#### Paleo Analysis and Parsing of the Paleontological Database
Data extracted from *The Paleobiology Database*															


In [19]:
# library imports
import pandas as pd
import numpy as np
import seaborn as sb
import matplotlib as mpl
import requests as rq
import io

In [34]:
# Scraping data from the Paleobiology Database and cleaning up the Null values
url = rq.get('https://paleobiodb.org/data1.2/occs/list.csv?base_name=Dinosauria&taxon_reso=species&idmod=!ns,ng,af,cf,sl,if,eg,qm,qu&pres=regular&max_ma=252&min_ma=65&show=class,coords,loc,acconly').content
dinos = pd.read_csv(io.StringIO(url.decode('utf-8'))).drop(columns=['occurrence_no', 'record_type', 'reid_no', 'flags', 'collection_no', 'accepted_rank', 'accepted_no', 'reference_no', 'phylum', 'class', 'county', 'latlng_basis', 'latlng_precision', 'geogscale', 'geogcomments'])
dinos.columns = ['Name', 'Early Interval', 'Late Interval', 'Max MYA', 'Min MYA', 'Order', 'Family', 'Genus', 'Longitude', 'Latitude', 'Country', 'State'] # County may need to be added later
dinos = dinos[['Name', 'Genus', 'Family', 'Order', 'Max MYA', 'Min MYA', 'Early Interval', 'Late Interval', 'Country', 'State']]
dinos['Late Interval'] = dinos['Late Interval'].fillna(dinos['Early Interval'])

# USE THIS BLOCK TO CHANGE THE VALUES FOR WHEN FAMILY OR ORDER IS UNKNOWN
#dinos.loc[dinos['Family'] == 'NO_FAMILY_SPECIFIED', 'Family'] = 'Unknown Family'
#dinos.loc[dinos['Order'] == 'NO_ORDER_SPECIFIED', 'Order'] = 'Unknown Order'


# Note that we use the GRE operator because the conditions do not coincide with each other
conditions = [
    (dinos['Max MYA'] <= 251.9) & (dinos['Min MYA'] >= 201.4), 
    (dinos['Max MYA'] <= 201.4) & (dinos['Min MYA'] >= 145.0),
    (dinos['Max MYA'] <= 145.0) & (dinos['Min MYA'] >= 66.0)
]

eras = ['Triassic', 'Jurassic', 'Cretaceous']
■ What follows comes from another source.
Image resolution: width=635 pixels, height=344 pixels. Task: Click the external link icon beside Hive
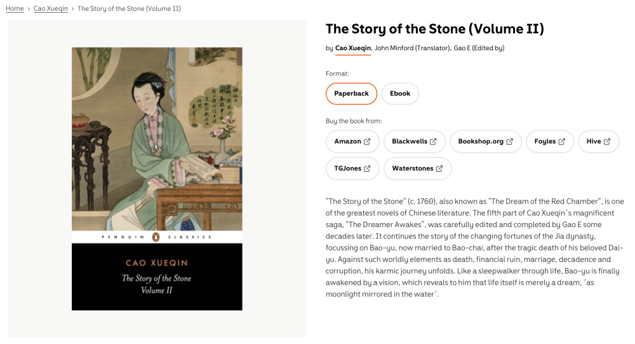607,142
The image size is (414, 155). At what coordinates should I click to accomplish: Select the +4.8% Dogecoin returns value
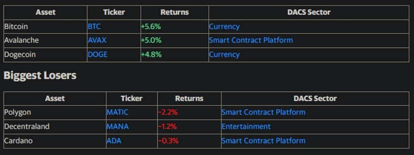151,54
dinos['Era'] = np.select(conditions, eras, default=pd.NaT) # Still need to address the cases where a species lived within to time periods (Late Jurassic to Early Cretaceous)
dinos.head()

Unnamed: 0,Name,Genus,Family,Order,Max MYA,Min MYA,Early Interval,Late Interval,Country,State,Era
0,Gorgosaurus libratus,Gorgosaurus,Tyrannosauridae,Theropoda,83.6,72.1,Late Campanian,Late Campanian,CA,Alberta,Cretaceous
1,Centrosaurus apertus,Centrosaurus,Ceratopsidae,NO_ORDER_SPECIFIED,83.6,72.1,Late Campanian,Late Campanian,CA,Alberta,Cretaceous
2,Gorgosaurus libratus,Gorgosaurus,Tyrannosauridae,Theropoda,83.6,72.1,Late Campanian,Late Campanian,CA,Alberta,Cretaceous
3,Gorgosaurus libratus,Gorgosaurus,Tyrannosauridae,Theropoda,83.6,72.1,Late Campanian,Late Campanian,CA,Alberta,Cretaceous
4,Albertosaurus sarcophagus,Albertosaurus,Tyrannosauridae,Theropoda,72.1,66.0,Late Maastrichtian,Late Maastrichtian,CA,Alberta,Cretaceous


The dataset we have here shows the occurrences of each species of dinosaur, where they were found, and where the fossil sits within the geological time scale. However, rather than showing each individual occurrence, I want to represent each species only once and give a general idea of where and when the dinosaur lived. To do this, we can grab each occurrence of a fossil (and keep a count to maintain the current taxon size) and create a list of unique locations that where the dinosaur was found. Using this same logic, we can also create a more accurate time frame of the geological time scale placement of the species, based on all occurrences of the fossil.